The Psalmist once uttered, "If the foundations be destroyed, what can the
righteous do?" (Psalms. 11:3). Why have so many house churches bitten the
dust? Most often it is because they were not founded upon a revelation of
the Lord Jesus Christ. Instead, they were founded upon something less.
There are a raft of things today that Christians assemble around—even
noble things that have something to do with Christ. The following "things"
have taken center stage in most modern house churches in the West:
Calvinism ("the doctrines of grace").
Some end-time theology (usually preterism, post-millenialism, or pre-tribulationalism).
Spiritual gifts.
"Holy Ghost laughter" and being "slain in the Spirit."
Personal prophecy.
Faith Healing.
Home Schooling.
Home Birthing.
Some political viewpoint.
Social justice and helping the poor.
Any-man’s doctrine (meaning, the group exists to debate various doctrines
from the Bible).
House churching.
Social fellowship ("hanging out").
The doctrine of ultimate reconciliation or universalism (even the devil
gets saved in the end).
Eternal security.
An academic Bible study.
Evangelism.
Personal holiness.
Spiritual warfare.
Health and nutrition.
All of these "things" are the glue that holds such groups together. But
there is a colossal difference between meeting around some "thing" about
the Lord and meeting around the Lord Himself! There is a vast ocean
between meeting around an "it" and meeting around "Him"!
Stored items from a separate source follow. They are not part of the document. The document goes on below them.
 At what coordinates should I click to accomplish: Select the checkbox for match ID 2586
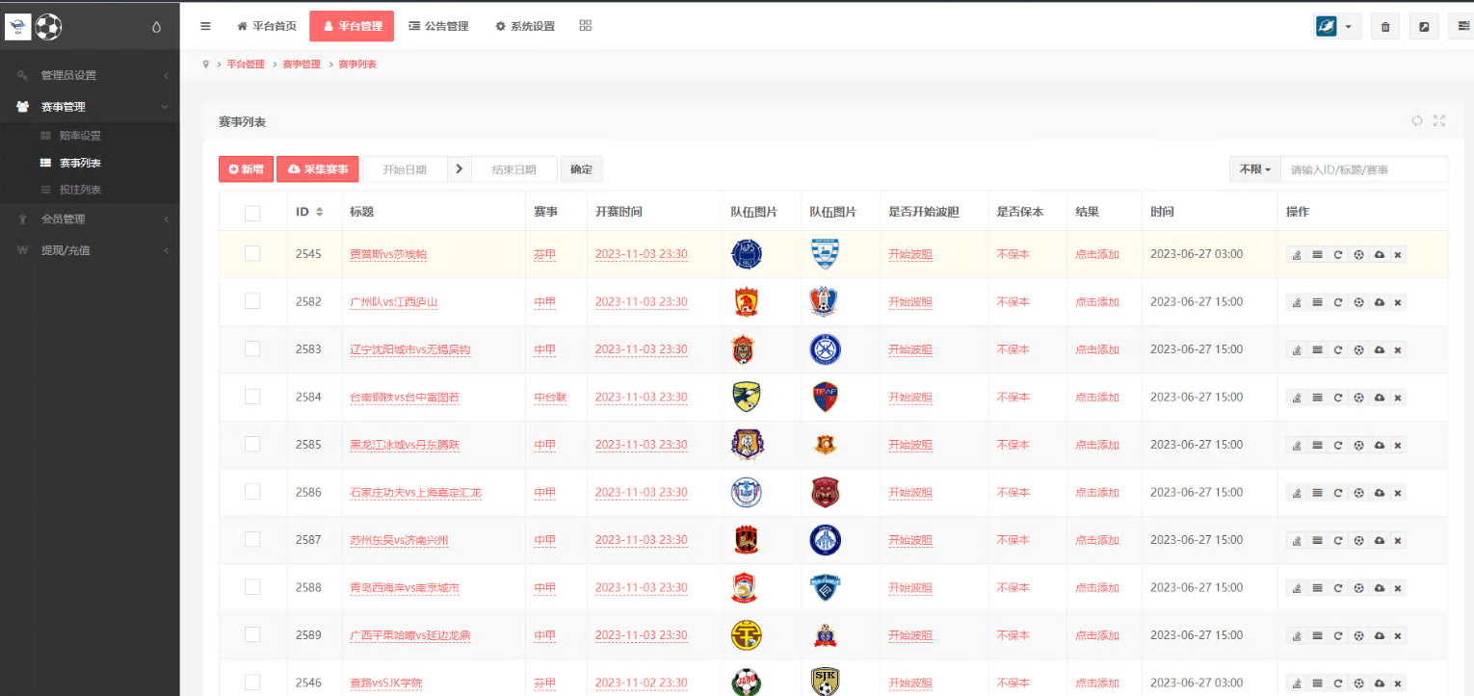point(252,492)
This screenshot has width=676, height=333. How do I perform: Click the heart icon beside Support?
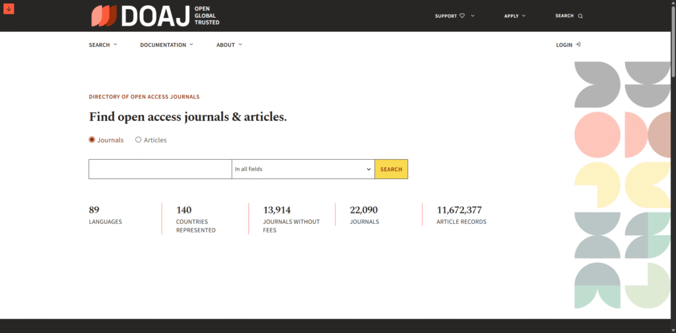tap(462, 16)
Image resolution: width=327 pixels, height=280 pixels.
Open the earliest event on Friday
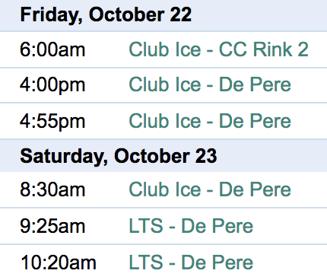[x=218, y=49]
If you were to read your NT with an eye for discovering how the early
churches were formed, you would find that they were solidly built upon the
unshakable revelation of Jesus Christ (Matt. 16:16-18). All the churches
that Paul planted were built upon this revelation (1 Cor. 3:11). And out
of this mighty unveiling of Christ, churches spontaneously issued forth.
(Note that the apostolic declaration of Jesus Christ has community forming
properties.)
Because the church is founded upon the Lord Jesus Christ, it can survive
under the most intense pressure and testing (1 Cor. 3:6-15). The winds may
blow brutally and the floods fall fiercely, but the house will stand
because it is founded upon a Rock (Matt. 7:24-27; Luke 6:46-48). Put
another way, Jesus Christ is the only unmovable foundation upon which
God’s people may rightfully gather.
Those Christians who are seeking to serve God without the sturdy props of
human hierarchy must build their community life upon Jesus Christ. If they
do not, their chances of surviving are close to nil.
The First Wave of House Church
The so-called "house church movement" is suffering severely because of a
colossal failure to return to first principles. God has His own particular
way of raising up a glorious Bride for His Son. It is an ancient way that
begins in the Person of God Himself when He sent His Son, the first
apostolic worker, to "build His church" (John 4:34; Matt. 16:18; Eph.
5:27).
Tragically, many "house church" folk reject the ministry of the itinerant
worker. The reason for this is partly historical. In the late 1960s and
early 1970s the United States saw its first move of God outside the
religious system. Countless converts were made during this time period.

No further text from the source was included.